Interesting way to combine taskflow + celery.

I didn't expect it to be used like this, but the more power to you!

Taskflow itself has some similar capabilities via http://docs.openstack.org/developer/taskflow/workers.html#design but anyway what u've done is pretty neat as well.

I am assuming this isn't an openstack project (due to usage of celery), any details on what's being worked on (am curious here)?

pnkk wrote:
Thanks for the nice documentation.

To my knowledge celery is widely used for distributed task processing.
This fits our requirement perfectly where we want to return immediate
response to the user from our API server and run long running task in
background. Celery also gives flexibility with the worker
types(process(can overcome GIL problems too)/evetlet...) and it also
provides nice message brokers(rabbitmq,redis...)

We used both celery and taskflow for our core processing to leverage the
benefits of both. Taskflow provides nice primitives like(execute,
revert, pre,post stuf) which takes off the load from the application.

As far as the actual issue is concerned, I found one way to solve it by
using celery "retry" option. This along with late_acks makes the
application highly fault tolerant.

http://docs.celeryproject.org/en/latest/faq.html#faq-acks-late-vs-retry

Regards,
Kanthi


On Sat, May 28, 2016 at 1:51 AM, Joshua Harlow <[email protected]
<mailto:[email protected]>> wrote:

    Seems like u could just use
    http://docs.openstack.org/developer/taskflow/jobs.html (it appears
    that you may not be?); the job itself would when failed be then
    worked on by a different job consumer.

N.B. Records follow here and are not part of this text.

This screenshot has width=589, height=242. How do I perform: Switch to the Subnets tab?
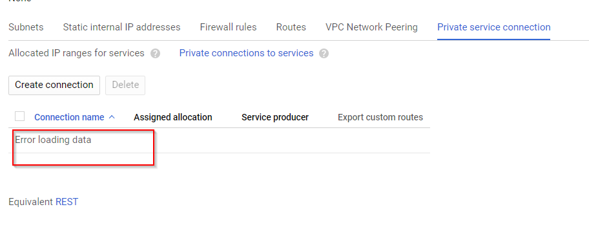tap(26, 27)
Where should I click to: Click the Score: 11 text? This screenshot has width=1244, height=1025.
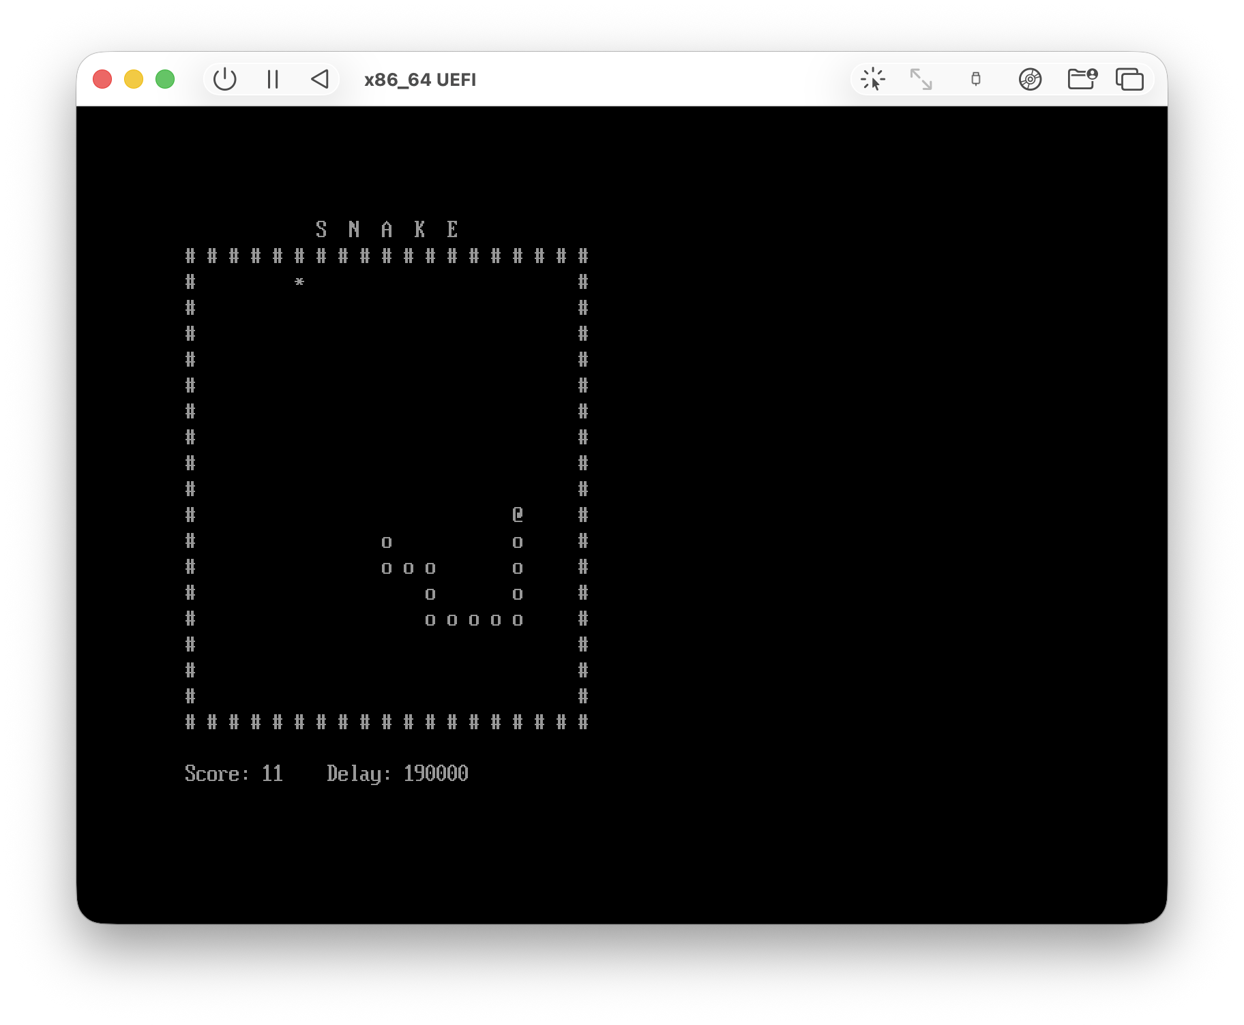pos(234,773)
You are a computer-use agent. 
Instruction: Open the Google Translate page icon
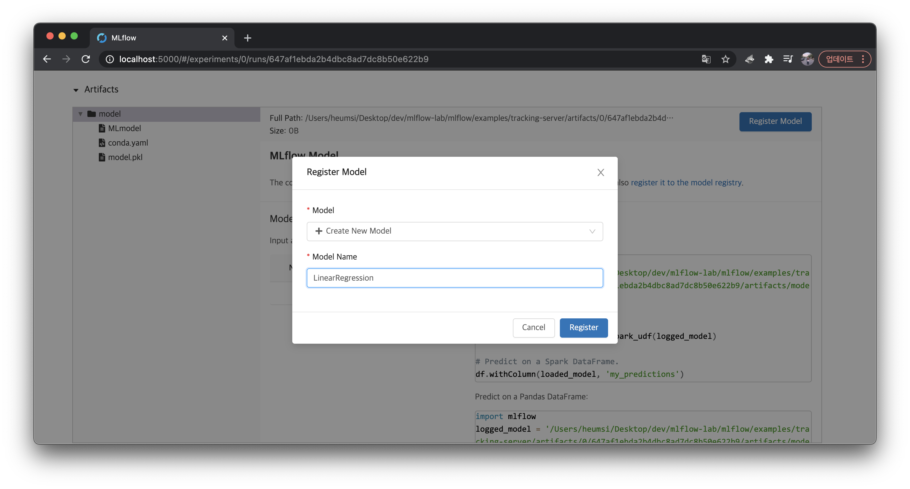pyautogui.click(x=706, y=59)
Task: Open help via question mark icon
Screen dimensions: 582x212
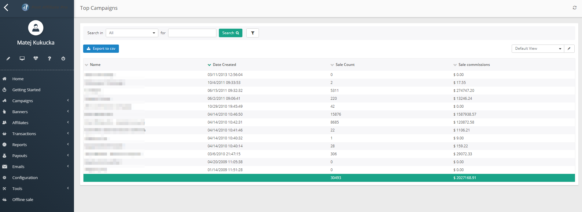Action: click(50, 59)
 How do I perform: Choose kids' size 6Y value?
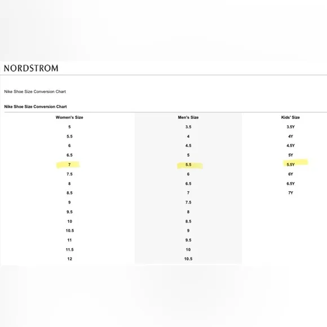pos(290,174)
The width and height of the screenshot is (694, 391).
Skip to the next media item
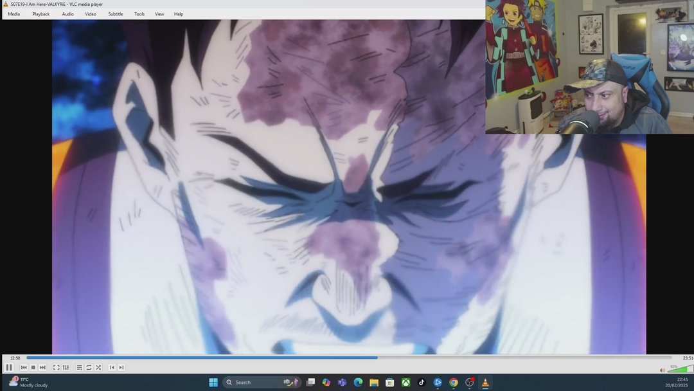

    Have u looked at those? It almost appears that u are using celery as
    a job distribution system (similar to the jobs.html link mentioned
    above)? Is that somewhat correct (I haven't seen anyone try this,
    wondering how u are using it and the choices that directed u to
    that, aka, am curious)?

    -Josh

    pnkk wrote:

        To be specific, we hit this issue when the node running our
        service is
        rebooted.
        Our solution is designed in a way that each and every job is a
        celery
        task and inside celery task, we create taskflow flow.

        We enabled late_acks in celery(uses rabbitmq as message broker),
        so if
        our service/node goes down, other healthy service can pick the
        job and
        completes it.
        This works fine, but we just hit this rare case where the node was
        rebooted just when taskflow is updating something to the database.

        In this case, it raises an exception and the job is marked
        failed. Since
        it is complete(with failure), message is removed from the
        rabbitmq and
        other worker would not be able to process it.
        Can taskflow handle such I/O errors gracefully or should
        application try
        to catch this exception? If application has to handle it what would
        happen to that particular database transaction which failed just
        when
        the node is rebooted? Who will retry this transaction?

        Thanks,
        Kanthi

        On Fri, May 27, 2016 at 5:39 PM, pnkk <[email protected]
        <mailto:[email protected]>
        <mailto:[email protected] <mailto:[email protected]>>> wrote:

             Hi,

             When taskflow engine is executing a job, the execution
        failed due to
             IO error(traceback pasted below).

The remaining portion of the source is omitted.